We hope you like the new MAJIQ/VOILA simplifier. It’s already available on the recent MAJIQ 2.1 release. You can send us feedback/suggestions on the user support group (here). And as promised, more cool features are coming soon so stay tuned!

MAJIQ 2 is Out!

MAJIQ 2 is out! – What’s all the excitement?

So…. We *finally* released MAJIQ 2.0, our tool for splicing detection, quantification, and visualization. What’s the excitement all about?


I mean, it’s not like there is a shortage of tools/pipelines for splicing quantifications from RNA-Seq…. But there are many excellent reasons to get excited about MAJIQ in general, and about the 2.0 version in particular. I discuss some of these reasons below.

*Hint: Those of you who already know what MAJIQ can do can skip straight to Reason 3

Reason 1: Ability to detect, quantify, and visualize complex and de-novo splicing variations from RNASeq.

Most software for splicing quantification rely solely on an annotated transcriptome given as input.
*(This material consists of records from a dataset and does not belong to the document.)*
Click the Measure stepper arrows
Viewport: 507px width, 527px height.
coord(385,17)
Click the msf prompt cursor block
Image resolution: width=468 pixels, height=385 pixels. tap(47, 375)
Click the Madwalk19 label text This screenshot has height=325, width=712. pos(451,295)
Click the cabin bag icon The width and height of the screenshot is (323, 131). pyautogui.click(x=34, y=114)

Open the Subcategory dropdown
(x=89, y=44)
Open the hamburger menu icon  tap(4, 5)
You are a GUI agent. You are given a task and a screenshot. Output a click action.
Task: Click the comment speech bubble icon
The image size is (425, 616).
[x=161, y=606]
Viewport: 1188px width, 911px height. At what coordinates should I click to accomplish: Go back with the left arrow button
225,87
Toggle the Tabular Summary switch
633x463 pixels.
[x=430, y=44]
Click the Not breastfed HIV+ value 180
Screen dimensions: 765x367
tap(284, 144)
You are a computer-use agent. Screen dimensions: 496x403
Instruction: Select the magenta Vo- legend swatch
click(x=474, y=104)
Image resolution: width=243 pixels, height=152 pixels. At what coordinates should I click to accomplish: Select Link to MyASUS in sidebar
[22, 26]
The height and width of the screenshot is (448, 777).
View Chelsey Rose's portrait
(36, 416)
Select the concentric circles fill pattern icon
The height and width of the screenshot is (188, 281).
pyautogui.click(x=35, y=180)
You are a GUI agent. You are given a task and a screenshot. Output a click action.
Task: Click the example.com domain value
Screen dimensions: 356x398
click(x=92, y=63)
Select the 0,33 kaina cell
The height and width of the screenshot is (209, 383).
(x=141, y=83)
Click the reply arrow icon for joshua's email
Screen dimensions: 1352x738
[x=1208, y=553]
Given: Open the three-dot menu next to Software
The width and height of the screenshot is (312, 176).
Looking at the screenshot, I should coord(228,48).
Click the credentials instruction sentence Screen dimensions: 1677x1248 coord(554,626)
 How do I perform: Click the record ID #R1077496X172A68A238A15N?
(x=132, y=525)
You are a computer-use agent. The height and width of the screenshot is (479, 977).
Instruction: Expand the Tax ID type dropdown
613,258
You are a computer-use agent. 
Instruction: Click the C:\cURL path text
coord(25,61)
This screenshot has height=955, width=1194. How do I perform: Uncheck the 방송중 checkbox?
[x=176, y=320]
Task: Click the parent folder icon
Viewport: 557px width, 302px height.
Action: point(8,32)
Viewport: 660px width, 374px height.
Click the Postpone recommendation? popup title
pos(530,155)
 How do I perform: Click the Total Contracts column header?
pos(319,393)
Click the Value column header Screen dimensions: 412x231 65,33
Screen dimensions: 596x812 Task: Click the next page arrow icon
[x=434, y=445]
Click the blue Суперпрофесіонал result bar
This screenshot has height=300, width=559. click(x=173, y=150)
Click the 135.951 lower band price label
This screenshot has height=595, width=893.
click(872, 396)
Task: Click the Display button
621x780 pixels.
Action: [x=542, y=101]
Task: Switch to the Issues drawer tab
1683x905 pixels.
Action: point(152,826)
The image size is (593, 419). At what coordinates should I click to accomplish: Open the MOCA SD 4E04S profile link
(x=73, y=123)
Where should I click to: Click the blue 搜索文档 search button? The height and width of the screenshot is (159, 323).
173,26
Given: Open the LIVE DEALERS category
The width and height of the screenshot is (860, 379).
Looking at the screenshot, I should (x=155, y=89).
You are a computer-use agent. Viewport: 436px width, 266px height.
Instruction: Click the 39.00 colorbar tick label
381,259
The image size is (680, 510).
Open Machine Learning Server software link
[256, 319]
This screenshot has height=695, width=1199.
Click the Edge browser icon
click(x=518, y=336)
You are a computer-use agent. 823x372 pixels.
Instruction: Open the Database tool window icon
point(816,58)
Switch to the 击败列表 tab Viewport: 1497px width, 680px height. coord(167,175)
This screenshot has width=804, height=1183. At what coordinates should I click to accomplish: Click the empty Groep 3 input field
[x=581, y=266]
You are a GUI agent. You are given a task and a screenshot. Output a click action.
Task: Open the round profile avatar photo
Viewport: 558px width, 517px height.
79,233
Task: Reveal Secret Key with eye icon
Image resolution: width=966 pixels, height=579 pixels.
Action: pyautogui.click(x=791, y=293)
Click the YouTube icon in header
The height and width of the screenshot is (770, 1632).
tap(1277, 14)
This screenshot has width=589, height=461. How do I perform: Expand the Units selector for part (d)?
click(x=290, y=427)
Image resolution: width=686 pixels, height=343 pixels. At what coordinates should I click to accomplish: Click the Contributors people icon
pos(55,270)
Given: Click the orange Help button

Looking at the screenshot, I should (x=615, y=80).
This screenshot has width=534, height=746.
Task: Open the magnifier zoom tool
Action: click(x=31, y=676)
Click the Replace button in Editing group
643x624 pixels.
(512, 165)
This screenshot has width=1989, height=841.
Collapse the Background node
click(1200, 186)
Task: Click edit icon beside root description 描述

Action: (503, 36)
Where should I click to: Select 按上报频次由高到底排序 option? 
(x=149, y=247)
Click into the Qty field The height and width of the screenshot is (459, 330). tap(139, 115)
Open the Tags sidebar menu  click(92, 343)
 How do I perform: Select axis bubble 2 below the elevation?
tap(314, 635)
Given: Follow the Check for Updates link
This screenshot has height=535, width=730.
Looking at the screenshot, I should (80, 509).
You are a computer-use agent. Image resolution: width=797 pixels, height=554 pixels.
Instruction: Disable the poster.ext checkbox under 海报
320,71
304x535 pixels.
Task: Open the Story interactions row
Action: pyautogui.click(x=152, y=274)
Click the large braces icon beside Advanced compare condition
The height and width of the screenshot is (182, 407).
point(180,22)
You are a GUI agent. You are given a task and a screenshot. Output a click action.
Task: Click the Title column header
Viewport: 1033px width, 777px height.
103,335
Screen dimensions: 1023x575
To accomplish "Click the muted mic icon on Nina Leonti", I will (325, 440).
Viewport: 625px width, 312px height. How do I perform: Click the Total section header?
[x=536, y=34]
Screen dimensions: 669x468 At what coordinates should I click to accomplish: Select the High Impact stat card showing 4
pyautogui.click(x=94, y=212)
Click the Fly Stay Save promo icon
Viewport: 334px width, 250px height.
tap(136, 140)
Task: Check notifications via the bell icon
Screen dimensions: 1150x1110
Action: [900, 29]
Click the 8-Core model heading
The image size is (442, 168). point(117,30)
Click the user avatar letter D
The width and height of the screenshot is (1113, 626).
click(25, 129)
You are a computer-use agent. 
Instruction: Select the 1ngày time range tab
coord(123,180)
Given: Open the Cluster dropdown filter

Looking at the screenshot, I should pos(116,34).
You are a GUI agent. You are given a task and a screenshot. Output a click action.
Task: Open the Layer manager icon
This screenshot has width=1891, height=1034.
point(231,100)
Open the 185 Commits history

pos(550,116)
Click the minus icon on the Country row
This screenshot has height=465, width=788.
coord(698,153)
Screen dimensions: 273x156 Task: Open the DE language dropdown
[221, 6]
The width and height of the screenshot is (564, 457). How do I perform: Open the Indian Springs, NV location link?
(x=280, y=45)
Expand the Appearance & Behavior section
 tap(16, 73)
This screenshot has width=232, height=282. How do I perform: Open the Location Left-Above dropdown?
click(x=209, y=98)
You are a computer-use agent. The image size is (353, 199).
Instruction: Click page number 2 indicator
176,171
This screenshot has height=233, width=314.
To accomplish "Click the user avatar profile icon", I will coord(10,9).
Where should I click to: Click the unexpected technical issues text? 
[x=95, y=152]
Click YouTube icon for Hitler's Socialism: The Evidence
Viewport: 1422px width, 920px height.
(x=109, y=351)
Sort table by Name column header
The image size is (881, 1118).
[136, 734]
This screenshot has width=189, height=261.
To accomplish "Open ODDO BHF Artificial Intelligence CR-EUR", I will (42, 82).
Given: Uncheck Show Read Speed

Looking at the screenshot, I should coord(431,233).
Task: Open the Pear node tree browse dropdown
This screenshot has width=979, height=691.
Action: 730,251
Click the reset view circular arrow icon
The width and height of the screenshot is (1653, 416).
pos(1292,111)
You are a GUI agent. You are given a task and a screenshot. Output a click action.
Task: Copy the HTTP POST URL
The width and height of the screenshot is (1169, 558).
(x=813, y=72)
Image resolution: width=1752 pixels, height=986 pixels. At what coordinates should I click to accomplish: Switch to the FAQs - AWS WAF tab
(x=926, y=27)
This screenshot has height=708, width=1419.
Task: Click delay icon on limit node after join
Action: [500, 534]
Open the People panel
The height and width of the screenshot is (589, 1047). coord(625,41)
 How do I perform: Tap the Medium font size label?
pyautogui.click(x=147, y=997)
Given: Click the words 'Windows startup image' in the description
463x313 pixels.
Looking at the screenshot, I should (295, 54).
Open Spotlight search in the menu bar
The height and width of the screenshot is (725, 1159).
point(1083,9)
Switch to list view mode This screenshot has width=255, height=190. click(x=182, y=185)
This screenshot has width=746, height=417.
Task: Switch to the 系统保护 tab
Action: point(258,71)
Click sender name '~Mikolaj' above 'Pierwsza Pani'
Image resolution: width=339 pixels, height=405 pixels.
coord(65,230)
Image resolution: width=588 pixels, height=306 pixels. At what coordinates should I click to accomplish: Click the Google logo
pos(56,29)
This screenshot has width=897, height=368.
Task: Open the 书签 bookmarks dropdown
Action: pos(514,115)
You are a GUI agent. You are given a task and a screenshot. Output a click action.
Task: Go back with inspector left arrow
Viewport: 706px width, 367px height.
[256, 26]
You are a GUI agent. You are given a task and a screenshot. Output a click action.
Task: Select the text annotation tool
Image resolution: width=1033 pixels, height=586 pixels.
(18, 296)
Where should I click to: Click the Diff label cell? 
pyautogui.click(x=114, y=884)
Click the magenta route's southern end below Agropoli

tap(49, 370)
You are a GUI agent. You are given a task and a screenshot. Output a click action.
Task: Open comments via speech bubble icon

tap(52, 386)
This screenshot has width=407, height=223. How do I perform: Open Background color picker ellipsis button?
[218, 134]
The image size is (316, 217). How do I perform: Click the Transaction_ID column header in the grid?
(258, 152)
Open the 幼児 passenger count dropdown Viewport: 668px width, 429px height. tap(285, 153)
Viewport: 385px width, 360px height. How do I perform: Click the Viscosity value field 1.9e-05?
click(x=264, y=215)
This means you are bound to miss everything not in the annotation. “That’s minor” you say? Well, we have shown that even if you just compare normal mouse tissues and use Ensembl you gain ~30% more significant (>20% change inclusion) differentially spliced events that are just as reproducible as the annotated ones. And if you are studying disease (cancer, anyone? Cryptic splicing, maybe?) or other perturbations you may not want to overlook those de-novo variants…

Also, most software tools only study “classic” splicing events like exon skipping, or 3’/5’ alternative splice site. We have shown that complex events, i.e. those involving 3 or more alternative junctions, are extremely common (> 30%!) in human, mouse, and other species. And yes, that complexity is actually used even in normal tissues (see, our Elife paper for details). So, again, if you are studying splicing and are only using annotated and “classical” events you may be missing a lot of the things you are looking for….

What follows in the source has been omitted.